▶ [Exercise instructions]: Only lines holding the word "pixels" are wanted. Copy them from the listing below.

▶ [Supplied records]:

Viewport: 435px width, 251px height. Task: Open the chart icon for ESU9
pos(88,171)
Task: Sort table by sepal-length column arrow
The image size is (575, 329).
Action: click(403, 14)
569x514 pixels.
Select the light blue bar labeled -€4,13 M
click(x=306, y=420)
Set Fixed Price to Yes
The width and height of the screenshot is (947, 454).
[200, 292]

* * *

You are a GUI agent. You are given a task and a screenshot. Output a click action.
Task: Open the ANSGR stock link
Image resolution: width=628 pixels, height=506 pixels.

* * *

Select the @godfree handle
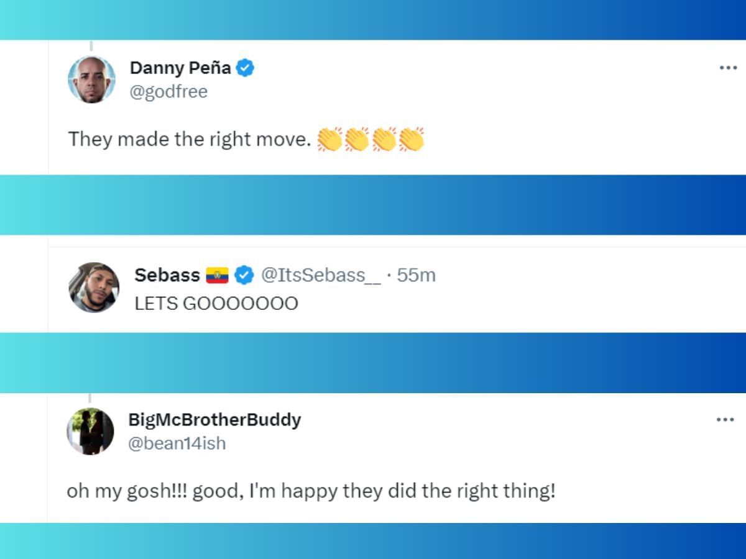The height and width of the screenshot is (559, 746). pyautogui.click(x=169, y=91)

▶ [Output for this task]:
569x514 pixels.
Image resolution: width=628 pixels, height=506 pixels.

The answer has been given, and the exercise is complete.